▶ **The data**
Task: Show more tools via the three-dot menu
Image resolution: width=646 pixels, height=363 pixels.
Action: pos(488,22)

---

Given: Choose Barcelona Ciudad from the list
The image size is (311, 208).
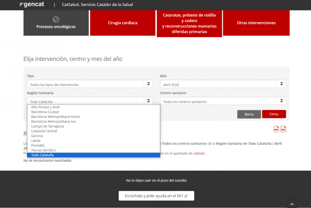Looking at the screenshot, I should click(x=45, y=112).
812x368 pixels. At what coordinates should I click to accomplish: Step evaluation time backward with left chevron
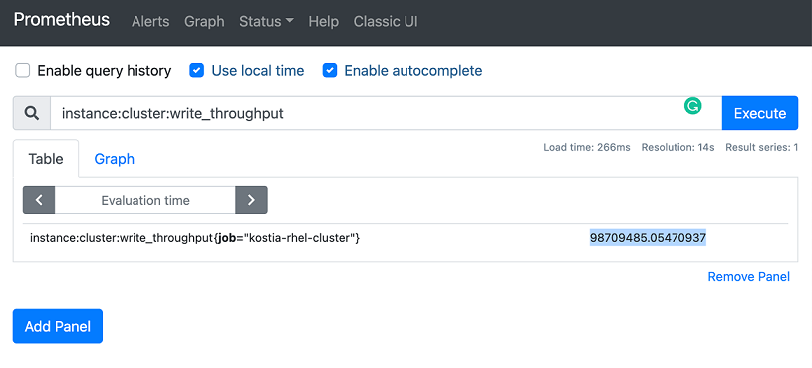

==

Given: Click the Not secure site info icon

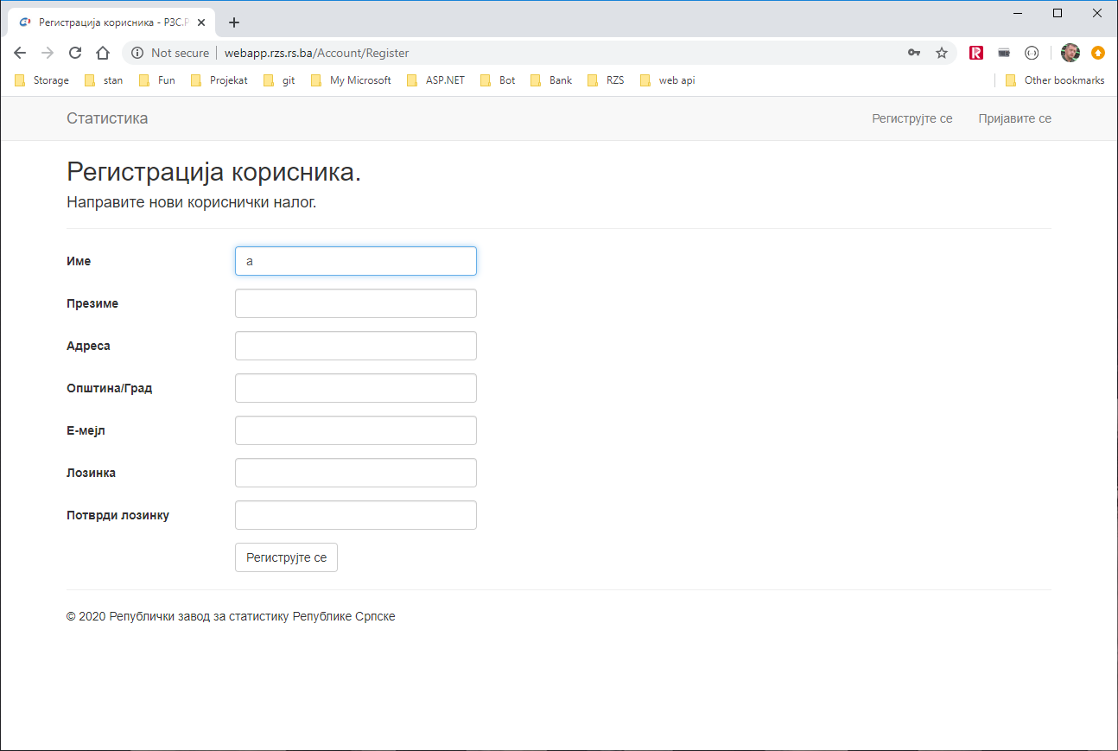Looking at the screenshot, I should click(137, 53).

▶ **Prompt**
Using the entries above, transcribe exactly from the line that has "The image size is (311, 208)." through the line that has "812x368 pixels. At". Pictures are dropped.

▶ **Written reply**
The image size is (311, 208).
Looking at the screenshot, I should click(x=45, y=112).
812x368 pixels. At what coordinates should I click to accomplish: Step evaluation time backward with left chevron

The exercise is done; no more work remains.